#### [DATASET EXCERPTS]
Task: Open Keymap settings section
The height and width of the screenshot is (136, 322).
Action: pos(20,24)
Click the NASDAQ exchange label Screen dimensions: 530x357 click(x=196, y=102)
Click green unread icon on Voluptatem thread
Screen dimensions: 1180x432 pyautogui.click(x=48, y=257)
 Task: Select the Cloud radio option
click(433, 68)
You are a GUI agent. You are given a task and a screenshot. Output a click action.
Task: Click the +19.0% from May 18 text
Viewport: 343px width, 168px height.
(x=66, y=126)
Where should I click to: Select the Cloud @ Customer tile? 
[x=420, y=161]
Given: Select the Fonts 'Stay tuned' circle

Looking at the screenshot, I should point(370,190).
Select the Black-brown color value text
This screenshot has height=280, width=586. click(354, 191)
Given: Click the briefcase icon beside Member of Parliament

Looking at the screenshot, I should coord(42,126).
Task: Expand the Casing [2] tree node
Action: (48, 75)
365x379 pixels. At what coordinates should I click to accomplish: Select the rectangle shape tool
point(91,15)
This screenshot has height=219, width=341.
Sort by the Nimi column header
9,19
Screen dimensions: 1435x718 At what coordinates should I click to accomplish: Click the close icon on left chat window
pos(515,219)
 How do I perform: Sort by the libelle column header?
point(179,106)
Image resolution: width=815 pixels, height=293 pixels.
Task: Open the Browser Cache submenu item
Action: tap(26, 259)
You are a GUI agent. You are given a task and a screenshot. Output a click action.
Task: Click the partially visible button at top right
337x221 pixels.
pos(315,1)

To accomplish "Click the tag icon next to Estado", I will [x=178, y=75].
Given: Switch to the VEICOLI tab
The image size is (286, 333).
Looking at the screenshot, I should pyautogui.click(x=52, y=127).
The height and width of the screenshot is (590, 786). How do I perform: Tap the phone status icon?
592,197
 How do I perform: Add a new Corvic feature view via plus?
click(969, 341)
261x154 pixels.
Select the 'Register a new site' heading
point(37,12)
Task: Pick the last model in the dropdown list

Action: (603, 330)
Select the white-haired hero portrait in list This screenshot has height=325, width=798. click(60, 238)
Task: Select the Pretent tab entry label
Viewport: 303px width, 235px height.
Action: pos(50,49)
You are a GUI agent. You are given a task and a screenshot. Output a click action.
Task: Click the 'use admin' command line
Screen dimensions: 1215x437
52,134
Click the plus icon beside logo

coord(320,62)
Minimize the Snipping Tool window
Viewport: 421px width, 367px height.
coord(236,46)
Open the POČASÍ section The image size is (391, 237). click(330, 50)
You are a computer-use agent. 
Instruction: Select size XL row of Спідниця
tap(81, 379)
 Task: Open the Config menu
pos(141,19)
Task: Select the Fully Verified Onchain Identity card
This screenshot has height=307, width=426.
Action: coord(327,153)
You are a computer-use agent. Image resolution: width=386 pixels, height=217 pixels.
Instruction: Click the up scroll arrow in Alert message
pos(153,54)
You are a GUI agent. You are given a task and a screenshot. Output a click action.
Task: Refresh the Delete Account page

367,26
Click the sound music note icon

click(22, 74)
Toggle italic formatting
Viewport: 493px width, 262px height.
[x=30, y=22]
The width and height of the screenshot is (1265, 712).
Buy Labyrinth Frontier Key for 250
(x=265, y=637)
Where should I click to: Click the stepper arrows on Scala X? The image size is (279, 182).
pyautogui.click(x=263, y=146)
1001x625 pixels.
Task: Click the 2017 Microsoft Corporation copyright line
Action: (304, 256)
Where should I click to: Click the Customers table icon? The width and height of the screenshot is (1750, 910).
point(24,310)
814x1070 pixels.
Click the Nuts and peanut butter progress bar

#### [PROMPT]
In your answer, reproduce every entry exactly as it was written.

#### [SOLUTION TO THIS PROBLEM]
Task: Open Keymap settings section
The height and width of the screenshot is (136, 322).
Action: pos(20,24)
Click the NASDAQ exchange label Screen dimensions: 530x357 click(x=196, y=102)
Click green unread icon on Voluptatem thread
Screen dimensions: 1180x432 pyautogui.click(x=48, y=257)
 Task: Select the Cloud radio option
click(433, 68)
You are a GUI agent. You are given a task and a screenshot. Output a click action.
Task: Click the +19.0% from May 18 text
Viewport: 343px width, 168px height.
(x=66, y=126)
Where should I click to: Select the Cloud @ Customer tile? 
[x=420, y=161]
Given: Select the Fonts 'Stay tuned' circle

Looking at the screenshot, I should point(370,190).
Select the Black-brown color value text
This screenshot has height=280, width=586. click(354, 191)
Given: Click the briefcase icon beside Member of Parliament

Looking at the screenshot, I should coord(42,126).
Task: Expand the Casing [2] tree node
Action: (48, 75)
365x379 pixels. At what coordinates should I click to accomplish: Select the rectangle shape tool
point(91,15)
This screenshot has height=219, width=341.
Sort by the Nimi column header
9,19
Screen dimensions: 1435x718 At what coordinates should I click to accomplish: Click the close icon on left chat window
pos(515,219)
 How do I perform: Sort by the libelle column header?
point(179,106)
Image resolution: width=815 pixels, height=293 pixels.
Task: Open the Browser Cache submenu item
Action: tap(26, 259)
You are a GUI agent. You are given a task and a screenshot. Output a click action.
Task: Click the partially visible button at top right
337x221 pixels.
pos(315,1)

To accomplish "Click the tag icon next to Estado", I will [x=178, y=75].
Given: Switch to the VEICOLI tab
The image size is (286, 333).
Looking at the screenshot, I should pyautogui.click(x=52, y=127).
The height and width of the screenshot is (590, 786). How do I perform: Tap the phone status icon?
592,197
 How do I perform: Add a new Corvic feature view via plus?
click(969, 341)
261x154 pixels.
Select the 'Register a new site' heading
point(37,12)
Task: Pick the last model in the dropdown list

Action: (603, 330)
Select the white-haired hero portrait in list This screenshot has height=325, width=798. click(60, 238)
Task: Select the Pretent tab entry label
Viewport: 303px width, 235px height.
Action: pos(50,49)
You are a GUI agent. You are given a task and a screenshot. Output a click action.
Task: Click the 'use admin' command line
Screen dimensions: 1215x437
52,134
Click the plus icon beside logo

coord(320,62)
Minimize the Snipping Tool window
Viewport: 421px width, 367px height.
coord(236,46)
Open the POČASÍ section The image size is (391, 237). click(330, 50)
You are a computer-use agent. 
Instruction: Select size XL row of Спідниця
tap(81, 379)
 Task: Open the Config menu
pos(141,19)
Task: Select the Fully Verified Onchain Identity card
This screenshot has height=307, width=426.
Action: coord(327,153)
You are a computer-use agent. Image resolution: width=386 pixels, height=217 pixels.
Instruction: Click the up scroll arrow in Alert message
pos(153,54)
You are a GUI agent. You are given a task and a screenshot. Output a click action.
Task: Refresh the Delete Account page

367,26
Click the sound music note icon

click(22, 74)
Toggle italic formatting
Viewport: 493px width, 262px height.
[x=30, y=22]
The width and height of the screenshot is (1265, 712).
Buy Labyrinth Frontier Key for 250
(x=265, y=637)
Where should I click to: Click the stepper arrows on Scala X? The image size is (279, 182).
pyautogui.click(x=263, y=146)
1001x625 pixels.
Task: Click the 2017 Microsoft Corporation copyright line
Action: (304, 256)
Where should I click to: Click the Customers table icon? The width and height of the screenshot is (1750, 910).
point(24,310)
814x1070 pixels.
Click the Nuts and peanut butter progress bar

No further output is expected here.